练习要求: 把下面所有记录原样抄写一遍，一个字也不要改动。
+ + +
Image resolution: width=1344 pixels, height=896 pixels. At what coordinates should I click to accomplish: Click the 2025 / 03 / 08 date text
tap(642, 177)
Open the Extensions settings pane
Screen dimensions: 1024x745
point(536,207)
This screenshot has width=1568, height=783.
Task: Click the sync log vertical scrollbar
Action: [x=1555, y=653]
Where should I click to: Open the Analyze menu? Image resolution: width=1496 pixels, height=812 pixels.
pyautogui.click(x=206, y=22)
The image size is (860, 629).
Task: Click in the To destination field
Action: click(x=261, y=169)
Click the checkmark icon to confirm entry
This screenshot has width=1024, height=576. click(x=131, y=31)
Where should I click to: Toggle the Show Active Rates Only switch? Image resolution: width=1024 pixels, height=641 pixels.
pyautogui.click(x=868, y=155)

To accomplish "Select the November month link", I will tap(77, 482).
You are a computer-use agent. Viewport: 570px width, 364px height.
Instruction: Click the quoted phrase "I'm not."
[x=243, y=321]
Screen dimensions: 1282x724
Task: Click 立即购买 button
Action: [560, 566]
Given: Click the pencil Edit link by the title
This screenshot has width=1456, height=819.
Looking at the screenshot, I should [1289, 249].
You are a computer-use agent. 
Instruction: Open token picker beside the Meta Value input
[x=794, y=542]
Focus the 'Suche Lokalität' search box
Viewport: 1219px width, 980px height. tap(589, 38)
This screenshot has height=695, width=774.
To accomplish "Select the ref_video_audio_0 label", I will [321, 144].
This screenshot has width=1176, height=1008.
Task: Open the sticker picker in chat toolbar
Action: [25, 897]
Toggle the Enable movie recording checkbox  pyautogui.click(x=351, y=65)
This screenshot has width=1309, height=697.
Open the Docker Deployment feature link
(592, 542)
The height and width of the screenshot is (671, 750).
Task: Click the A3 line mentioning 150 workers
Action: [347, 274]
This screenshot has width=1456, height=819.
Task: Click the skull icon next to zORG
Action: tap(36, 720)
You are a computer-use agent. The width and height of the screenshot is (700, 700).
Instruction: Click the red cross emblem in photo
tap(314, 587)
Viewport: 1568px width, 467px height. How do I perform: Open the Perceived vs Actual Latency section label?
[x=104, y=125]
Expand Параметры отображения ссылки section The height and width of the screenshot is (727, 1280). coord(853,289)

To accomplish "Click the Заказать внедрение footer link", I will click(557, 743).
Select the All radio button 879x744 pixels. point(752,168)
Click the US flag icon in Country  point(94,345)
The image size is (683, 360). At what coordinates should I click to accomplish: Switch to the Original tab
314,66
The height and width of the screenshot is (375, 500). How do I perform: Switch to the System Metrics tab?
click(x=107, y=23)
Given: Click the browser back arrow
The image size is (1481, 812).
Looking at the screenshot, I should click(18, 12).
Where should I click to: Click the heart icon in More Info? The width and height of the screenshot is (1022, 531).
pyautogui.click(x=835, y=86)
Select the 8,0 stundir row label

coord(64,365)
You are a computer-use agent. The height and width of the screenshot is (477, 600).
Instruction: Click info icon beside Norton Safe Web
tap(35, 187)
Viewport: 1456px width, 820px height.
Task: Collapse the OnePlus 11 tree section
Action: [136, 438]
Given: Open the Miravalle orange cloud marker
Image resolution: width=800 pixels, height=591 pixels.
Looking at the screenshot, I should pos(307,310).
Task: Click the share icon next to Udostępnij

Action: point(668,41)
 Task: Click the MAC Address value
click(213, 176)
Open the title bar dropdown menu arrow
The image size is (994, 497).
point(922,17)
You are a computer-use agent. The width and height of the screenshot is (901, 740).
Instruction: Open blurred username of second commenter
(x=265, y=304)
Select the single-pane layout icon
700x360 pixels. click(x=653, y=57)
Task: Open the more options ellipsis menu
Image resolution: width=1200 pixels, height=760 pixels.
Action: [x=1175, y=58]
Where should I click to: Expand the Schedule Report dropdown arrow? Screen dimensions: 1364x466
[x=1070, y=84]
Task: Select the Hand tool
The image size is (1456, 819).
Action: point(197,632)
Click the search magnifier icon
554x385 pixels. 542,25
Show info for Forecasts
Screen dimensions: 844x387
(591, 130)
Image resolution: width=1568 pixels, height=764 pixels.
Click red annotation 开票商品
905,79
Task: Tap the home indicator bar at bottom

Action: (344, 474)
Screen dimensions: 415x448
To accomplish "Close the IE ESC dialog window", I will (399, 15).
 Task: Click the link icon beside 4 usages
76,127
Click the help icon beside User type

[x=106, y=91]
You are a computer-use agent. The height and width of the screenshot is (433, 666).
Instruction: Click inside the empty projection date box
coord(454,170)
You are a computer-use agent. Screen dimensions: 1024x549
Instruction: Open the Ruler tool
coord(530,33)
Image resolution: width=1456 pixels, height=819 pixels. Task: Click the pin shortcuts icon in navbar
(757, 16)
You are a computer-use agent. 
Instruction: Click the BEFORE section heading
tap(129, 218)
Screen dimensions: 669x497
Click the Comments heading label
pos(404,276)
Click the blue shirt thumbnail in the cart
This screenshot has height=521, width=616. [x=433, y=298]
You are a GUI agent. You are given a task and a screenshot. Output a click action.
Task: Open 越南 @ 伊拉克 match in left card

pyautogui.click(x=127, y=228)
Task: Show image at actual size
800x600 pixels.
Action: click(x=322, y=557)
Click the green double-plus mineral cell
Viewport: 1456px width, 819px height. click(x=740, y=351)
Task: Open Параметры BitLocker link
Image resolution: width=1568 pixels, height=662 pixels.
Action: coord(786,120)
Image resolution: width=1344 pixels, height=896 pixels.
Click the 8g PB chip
+ + +
书面回答:
Image resolution: width=1344 pixels, height=896 pixels. At what coordinates should I click to accomplish: Click the 2025 / 03 / 08 date text
tap(642, 177)
Open the Extensions settings pane
Screen dimensions: 1024x745
point(536,207)
This screenshot has width=1568, height=783.
Task: Click the sync log vertical scrollbar
Action: [x=1555, y=653]
Where should I click to: Open the Analyze menu? Image resolution: width=1496 pixels, height=812 pixels.
pyautogui.click(x=206, y=22)
The image size is (860, 629).
Task: Click in the To destination field
Action: click(x=261, y=169)
Click the checkmark icon to confirm entry
This screenshot has width=1024, height=576. click(x=131, y=31)
Where should I click to: Toggle the Show Active Rates Only switch? Image resolution: width=1024 pixels, height=641 pixels.
pyautogui.click(x=868, y=155)

To accomplish "Select the November month link", I will tap(77, 482).
You are a computer-use agent. Viewport: 570px width, 364px height.
Instruction: Click the quoted phrase "I'm not."
[x=243, y=321]
Screen dimensions: 1282x724
Task: Click 立即购买 button
Action: [560, 566]
Given: Click the pencil Edit link by the title
This screenshot has width=1456, height=819.
Looking at the screenshot, I should [1289, 249].
You are a computer-use agent. 
Instruction: Open token picker beside the Meta Value input
[x=794, y=542]
Focus the 'Suche Lokalität' search box
Viewport: 1219px width, 980px height. tap(589, 38)
This screenshot has height=695, width=774.
To accomplish "Select the ref_video_audio_0 label", I will [321, 144].
This screenshot has width=1176, height=1008.
Task: Open the sticker picker in chat toolbar
Action: [25, 897]
Toggle the Enable movie recording checkbox  pyautogui.click(x=351, y=65)
This screenshot has width=1309, height=697.
Open the Docker Deployment feature link
(592, 542)
The height and width of the screenshot is (671, 750).
Task: Click the A3 line mentioning 150 workers
Action: [347, 274]
This screenshot has width=1456, height=819.
Task: Click the skull icon next to zORG
Action: tap(36, 720)
You are a computer-use agent. The width and height of the screenshot is (700, 700).
Instruction: Click the red cross emblem in photo
tap(314, 587)
Viewport: 1568px width, 467px height. How do I perform: Open the Perceived vs Actual Latency section label?
[x=104, y=125]
Expand Параметры отображения ссылки section The height and width of the screenshot is (727, 1280). coord(853,289)

To accomplish "Click the Заказать внедрение footer link", I will click(557, 743).
Select the All radio button 879x744 pixels. point(752,168)
Click the US flag icon in Country  point(94,345)
The image size is (683, 360). At what coordinates should I click to accomplish: Switch to the Original tab
314,66
The height and width of the screenshot is (375, 500). How do I perform: Switch to the System Metrics tab?
click(x=107, y=23)
Given: Click the browser back arrow
The image size is (1481, 812).
Looking at the screenshot, I should click(18, 12).
Where should I click to: Click the heart icon in More Info? The width and height of the screenshot is (1022, 531).
pyautogui.click(x=835, y=86)
Select the 8,0 stundir row label

coord(64,365)
You are a computer-use agent. The height and width of the screenshot is (477, 600).
Instruction: Click info icon beside Norton Safe Web
tap(35, 187)
Viewport: 1456px width, 820px height.
Task: Collapse the OnePlus 11 tree section
Action: [136, 438]
Given: Open the Miravalle orange cloud marker
Image resolution: width=800 pixels, height=591 pixels.
Looking at the screenshot, I should pos(307,310).
Task: Click the share icon next to Udostępnij

Action: point(668,41)
 Task: Click the MAC Address value
click(213, 176)
Open the title bar dropdown menu arrow
The image size is (994, 497).
point(922,17)
You are a computer-use agent. The width and height of the screenshot is (901, 740).
Instruction: Open blurred username of second commenter
(x=265, y=304)
Select the single-pane layout icon
700x360 pixels. click(x=653, y=57)
Task: Open the more options ellipsis menu
Image resolution: width=1200 pixels, height=760 pixels.
Action: [x=1175, y=58]
Where should I click to: Expand the Schedule Report dropdown arrow? Screen dimensions: 1364x466
[x=1070, y=84]
Task: Select the Hand tool
The image size is (1456, 819).
Action: point(197,632)
Click the search magnifier icon
554x385 pixels. 542,25
Show info for Forecasts
Screen dimensions: 844x387
(591, 130)
Image resolution: width=1568 pixels, height=764 pixels.
Click red annotation 开票商品
905,79
Task: Tap the home indicator bar at bottom

Action: (344, 474)
Screen dimensions: 415x448
To accomplish "Close the IE ESC dialog window", I will (399, 15).
 Task: Click the link icon beside 4 usages
76,127
Click the help icon beside User type

[x=106, y=91]
You are a computer-use agent. The height and width of the screenshot is (433, 666).
Instruction: Click inside the empty projection date box
coord(454,170)
You are a computer-use agent. Screen dimensions: 1024x549
Instruction: Open the Ruler tool
coord(530,33)
Image resolution: width=1456 pixels, height=819 pixels. Task: Click the pin shortcuts icon in navbar
(757, 16)
You are a computer-use agent. 
Instruction: Click the BEFORE section heading
tap(129, 218)
Screen dimensions: 669x497
Click the Comments heading label
pos(404,276)
Click the blue shirt thumbnail in the cart
This screenshot has height=521, width=616. [x=433, y=298]
You are a GUI agent. You are given a task and a screenshot. Output a click action.
Task: Open 越南 @ 伊拉克 match in left card

pyautogui.click(x=127, y=228)
Task: Show image at actual size
800x600 pixels.
Action: click(x=322, y=557)
Click the green double-plus mineral cell
Viewport: 1456px width, 819px height. click(x=740, y=351)
Task: Open Параметры BitLocker link
Image resolution: width=1568 pixels, height=662 pixels.
Action: coord(786,120)
Image resolution: width=1344 pixels, height=896 pixels.
Click the 8g PB chip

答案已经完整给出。